Comparing Vickies with Thetes

Monday, July 29th, 2013

Dave Ramsey shares 20 habits of the rich, including this one:

63% of wealthy parents make their children read 2 or more non-fiction books a month vs. 3% for poor.

Fifteen years ago, when Arnold Kling had a relocation web site, they acquired data on neighborhood socioeconomic characteristics, and the consumer purchase that most correlated with affluence was hardbound books.

By the way, Vickies are the neo-Victorians of Neal Stephenson’s near-future science-fiction novel, Diamond Age, and Thetes are the neo-Jersey Shore types.

Comments

  1. Dan Kurt says:

    Like so many of Neal Stephenson’s works, the first third to half of Diamond Age is simply brilliant, and then the wheels fall off. Does he just become bored or what? Toward the end of the book I became so bored I just stopped reading and downloaded another free P.G. Wodehouse work from project Gutenberg to clear my mind.

    Suggestion: read Orwell’s In Defence of P.G. Wodehouse (1945).

  2. Joetexx says:

    Can a child who requires such an order be worth educating?

    I can’t remember not reading, but my family had a large number of books. My father read incessantly, my mother dutifully. Each recommended books to me but never required me to do anything but my assigned classwork. Had they ordered me to read stuff in my limited free time, I’d have poisoned their coffee.

    Then again, they were neither rich nor poor, and I am the same.

  3. Orthodox says:

    “Can a child who requires such an order be worth educating?”

    Do you have children? There’s that saying about the Jesuits straightening a kid out by age seven, but most people need more time.

  4. Al Fin says:

    This phenomenon is not specific to the rich, but rather to the intellectual classes. In the Obama age, many of these families may take greater advantage of libraries, free internet downloads, or make more purchases via used book outlets — none of which are monitored as closely as new book sales.

    Dan Kurt:

    What you say may be a bit unfair to Stephenson. Some of his books may well lose their way, but your vague quantifier “so many of” could lead someone unfamiliar with Stephenson to reject him altogether.
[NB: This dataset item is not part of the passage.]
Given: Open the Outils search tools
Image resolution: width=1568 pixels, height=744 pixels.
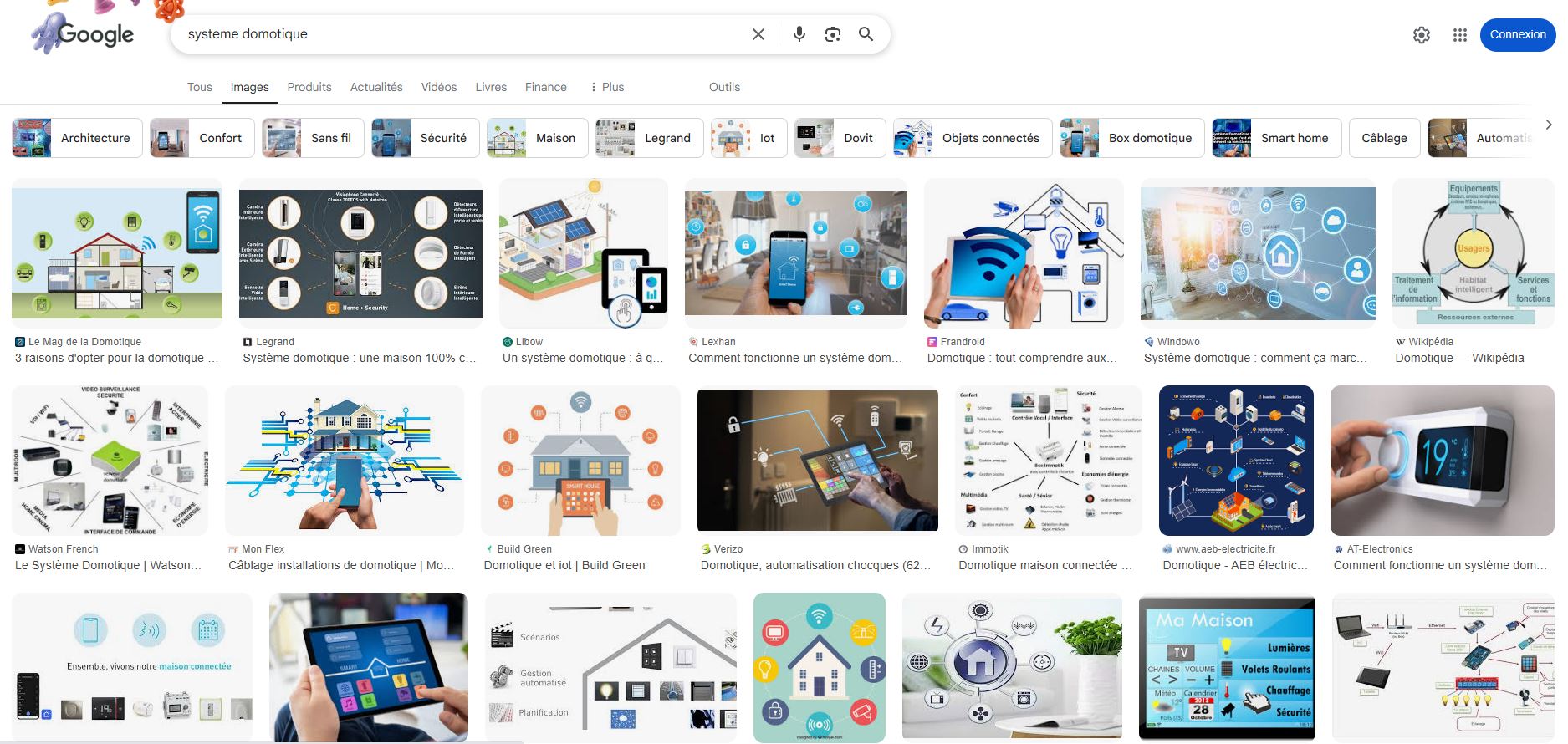Looking at the screenshot, I should click(724, 87).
    A better way of getting your point across would be to mention the particular books which you found it difficult to read to the end.

  5. Ivvenalis says:

    Al Fin: I don’t know that I would say only “the first third” of his books are good. It’s probably more like three quarters. Maybe even “95%”. But the fact that Stephenson can’t write a good ending is just an established fact. (I’ve read Snow Crash, Diamond Age, and Cryptonomicon; those who have read more of his works say he hasn’t been able to break the pattern yet, but I haven’t read his latest).

    One problem with authors who are good at world-building (I’m talking specifically about Diamond Age with regard to Stephenson) is that the literary demand to create a “conflict” (especially if it is “epic”) often leads the author to muck up an interesting world, aka The Matrix Syndrome.